The quantity $$\hat{Q}(s_t, a_t) = \sum_{t'=t}^T \gamma^{t'-t} \, r(s_{t'}, a_{t'}, s_{t'+1})$$ is called the reward to-go from the transition $$(s_t, a_t)$$, i.e. the discounted sum of future rewards after that transition. Quite obviously, the Q-value of that action is the mathematical expectation of this reward to-go.

$\nabla_\theta J(\theta) \approx \frac{1}{N} \sum_{i=1}^N \sum_{t=0}^T \nabla_\theta \log \pi_\theta(s_t, a_t) \, \hat{Q}(s_t, a_t)$

Sutton et al. (1999) showed that the policy gradient can be estimated by replacing the return of the sampled trajectory with the Q-value of each action, what leads to the policy gradient theorem (Eq. 9):

$\nabla_\theta J(\theta) = \mathbb{E}_{s \sim \rho_\theta, a \sim \pi_\theta}[\nabla_\theta \log \pi_\theta(s, a) \, Q^{\pi_\theta}(s, a)] \qquad(9)$

where $$\rho_\theta$$ is the distribution of states reachable under the policy $$\pi_\theta$$. Because the actual return $$R(\tau)$$ is replaced by its expectation $$Q^{\pi_\theta}(s, a)$$, the policy gradient is now a mathematical expectation over single transitions instead of complete trajectories, allowing bootstrapping as in temporal difference methods (Section 2.1.5).

One clearly sees that REINFORCE is actually a special case of the policy gradient theorem, where the Q-value of an action replaces the return obtained during the corresponding trajectory.

The problem is of course that the true Q-value of the actions is as unknown as the policy. However, Sutton et al. (1999) showed that it is possible to estimate the Q-values with a function approximator $$Q_\varphi(s, a)$$ with parameters $$\varphi$$ and obtain an unbiased estimation:

$\nabla_\theta J(\theta) = \mathbb{E}_{s \sim \rho_\theta, a \sim \pi_\theta}[\nabla_\theta \log \pi_\theta(s, a) \, Q_\varphi(s, a))] \qquad(10)$

Formally, the Q-value approximator must respect the Compatible Function Approximation Theorem, which states that the value approximator must be compatible with the policy ($$\nabla_\varphi Q_\varphi(s, a) = \nabla_\theta \log \pi_\theta(s, a)$$) and minimize the mean-square error with the true Q-values $$\mathbb{E}_{s \sim \rho^\pi, a \sim \pi_\theta} [(Q^{\pi_\theta}(s, a) - Q_\varphi(s, a))^2]$$. In the algorithms presented in this section, these conditions are either met or neglected.

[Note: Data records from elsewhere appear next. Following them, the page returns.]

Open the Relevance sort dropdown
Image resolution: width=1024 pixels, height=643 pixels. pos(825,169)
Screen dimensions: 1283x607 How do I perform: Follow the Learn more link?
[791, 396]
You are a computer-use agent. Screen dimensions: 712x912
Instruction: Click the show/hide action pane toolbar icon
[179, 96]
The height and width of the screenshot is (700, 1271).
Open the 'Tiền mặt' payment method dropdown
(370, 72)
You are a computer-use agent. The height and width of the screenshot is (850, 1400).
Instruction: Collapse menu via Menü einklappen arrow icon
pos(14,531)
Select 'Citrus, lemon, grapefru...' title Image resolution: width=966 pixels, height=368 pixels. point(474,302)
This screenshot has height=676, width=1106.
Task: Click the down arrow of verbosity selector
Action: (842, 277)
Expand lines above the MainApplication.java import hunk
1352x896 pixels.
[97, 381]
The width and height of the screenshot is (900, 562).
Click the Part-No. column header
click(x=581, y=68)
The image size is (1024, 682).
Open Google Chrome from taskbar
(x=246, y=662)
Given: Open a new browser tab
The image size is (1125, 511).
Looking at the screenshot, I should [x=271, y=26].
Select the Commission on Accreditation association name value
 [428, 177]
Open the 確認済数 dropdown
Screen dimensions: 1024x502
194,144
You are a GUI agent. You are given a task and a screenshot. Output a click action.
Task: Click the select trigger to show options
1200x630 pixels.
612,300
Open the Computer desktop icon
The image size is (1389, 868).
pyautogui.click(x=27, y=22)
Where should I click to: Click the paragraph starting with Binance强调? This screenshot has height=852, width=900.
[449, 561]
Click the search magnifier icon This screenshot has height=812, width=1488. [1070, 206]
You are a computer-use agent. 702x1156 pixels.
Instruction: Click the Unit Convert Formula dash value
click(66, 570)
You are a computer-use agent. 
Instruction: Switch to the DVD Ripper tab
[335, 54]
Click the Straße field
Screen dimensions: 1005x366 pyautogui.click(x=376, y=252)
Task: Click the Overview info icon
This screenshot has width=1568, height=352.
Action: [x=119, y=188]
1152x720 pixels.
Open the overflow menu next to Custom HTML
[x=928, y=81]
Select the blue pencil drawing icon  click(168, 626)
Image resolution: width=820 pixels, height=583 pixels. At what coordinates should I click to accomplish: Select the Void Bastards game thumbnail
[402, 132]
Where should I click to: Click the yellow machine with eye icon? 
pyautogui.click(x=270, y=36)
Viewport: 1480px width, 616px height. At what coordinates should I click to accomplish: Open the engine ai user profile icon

The resulting algorithm belongs to the actor-critic class, in the sense that:

• The actor $$\pi_\theta(s, a)$$ learns to approximate the policy by maximizing Eq. 10.
• The critic $$Q_\varphi(s, a)$$ learns to estimate the policy by minimizing the mse with the true Q-values.

Fig. 21 shows the architecture of the algorithm. The only problem left is to provide the critic with the true Q-values.

Most policy-gradient algorithms (A3C, DPPG, TRPO) are actor-critic architectures. Some remarks already:

• Trajectories now appear only implicitly in the policy gradient, one can even sample single transitions. It should therefore be possible (with modifications) to do off-policy learning, for example with using importance sampling (Section 4.3.1) or a replay buffer of stored transitions as in DQN (see ACER Section 4.5.5). REINFORCE works strictly on-policy.
• The policy gradient theorem suffers from the same high variance problem as REINFORCE. The different algorithms presented later are principally attempts to solve this problem and reduce the sample complexity: advantages, deterministic policies, natural gradients…
• The actor and the critic can be completely separated, or share some parameters.